[Help] Using OpenAcc with mean filter

Hi all,
Currently, i’m trying OpenAcc into my code. But it only speed up x2 times. This is my code:

void meanFilter(unsigned char *A, int w, int h, int ch, int step)
{
    unsigned char *Anew = new unsigned char[w * h * ch];

    int n = w;
    int m = h;

    memset(Anew, 0, w * h * ch * sizeof(A[0]));

    printf("Image size: %d x %d x %d\n", w, h, ch);

    StartTimer();
#pragma acc data //copy(A[:n*m]) //copyin(Anew[:n*m])
    {
#pragma acc loop collapse(2) //copy(A[:n*m]) copyin(Anew[:n*m])
        for (int j = 1; j < n - 1; j++)
        {
            for (int i = 1; i < m - 1; i ++)
            {
                Anew[j * m + i] = 0.25f * (A[j * m + i + 1] + A[j * m + i - 1] + A[(j - 1) * m + i] + A[(j + 1) * m + i]);
            }
        }

#pragma acc loop //copyin(A[0:n*m]) copy(Anew[0:n*m])
        for (int i = 0; i < n * m; i++)
        {
                A[i] = Anew[i];
        }
    }

    double runtime = GetTimer();

    printf(" total: %f ms\n", runtime);
}

What is problem with my code?

Hi DanhNam,

You’re just using a loop directive without being in a compute region, hence the loops wont be offloaded. I’m a bit surprised you saw any speed-up, since the code isn’t actually being run on the GPU.
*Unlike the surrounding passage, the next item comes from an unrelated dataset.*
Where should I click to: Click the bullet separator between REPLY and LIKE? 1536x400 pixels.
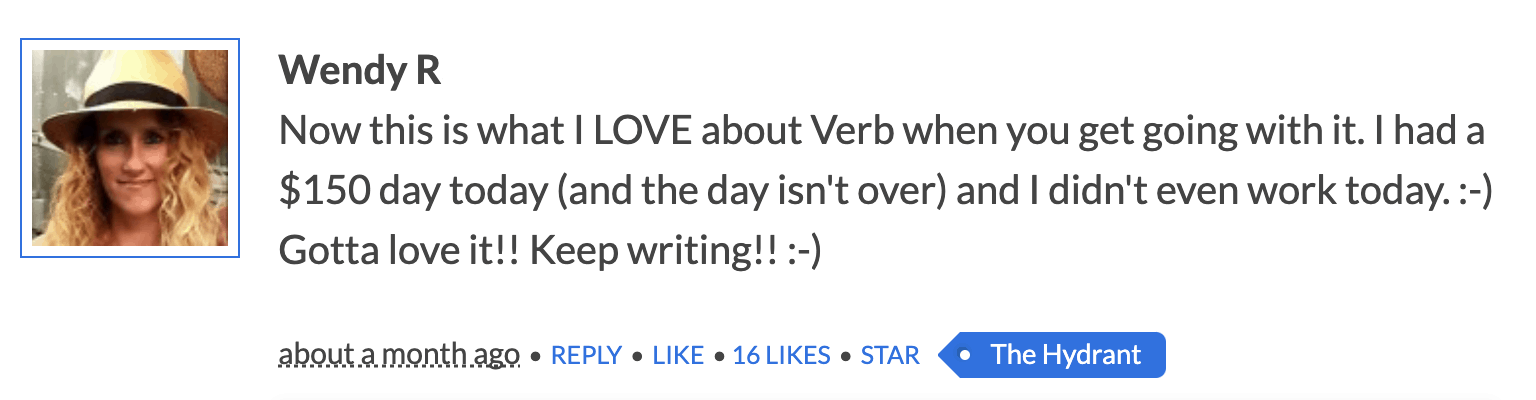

Try something like the following. Be sure to view the compiler feedback messages (-Minfo=accel) to see what the compiler is doing.

% cat test.cpp
#include <stdlib.h>
#include <stdio.h>
#include <string.h>

void meanFilter(unsigned char *A, int w, int h, int ch, int step)
{
    unsigned char *Anew = new unsigned char[w * h * ch];

    int n = w;
    int m = h;

    memset(Anew, 0, w * h * ch * sizeof(A[0]));

    printf("Image size: %d x %d x %d\n", w, h, ch);

//    StartTimer();
#pragma acc data copy(A[:n*m]) copyin(Anew[:n*m])
    {
#pragma acc parallel loop collapse(2)
        for (int j = 1; j < n - 1; j++)
        {
            for (int i = 1; i < m - 1; i ++)
            {
                Anew[j * m + i] = 0.25f * (A[j * m + i + 1] + A[j * m + i - 1] + A[(j - 1) * m + i] + A[(j + 1) * m + i]);
            }
        }

#pragma acc parallel loop
        for (int i = 0; i < n * m; i++)
        {
                A[i] = Anew[i];
        }
    }

//    double runtime = GetTimer();

//    printf(" total: %f ms\n", runtime);
}
% pgc++ -c test.cpp -ta=tesla -Minfo=accel
meanFilter(unsigned char *, int, int, int, int):
     18, Generating copy(A[:m*n])
         Generating copyin(Anew[:m*n])
         Generating Tesla code
         20, #pragma acc loop gang, vector(128) collapse(2) /* blockIdx.x threadIdx.x */
         22,   /* blockIdx.x threadIdx.x collapsed */
     26, Generating Tesla code
         29, #pragma acc loop gang, vector(128) /* blockIdx.x threadIdx.x */

-Mat

Hi mkcolg,

Thank you so much!
I got it.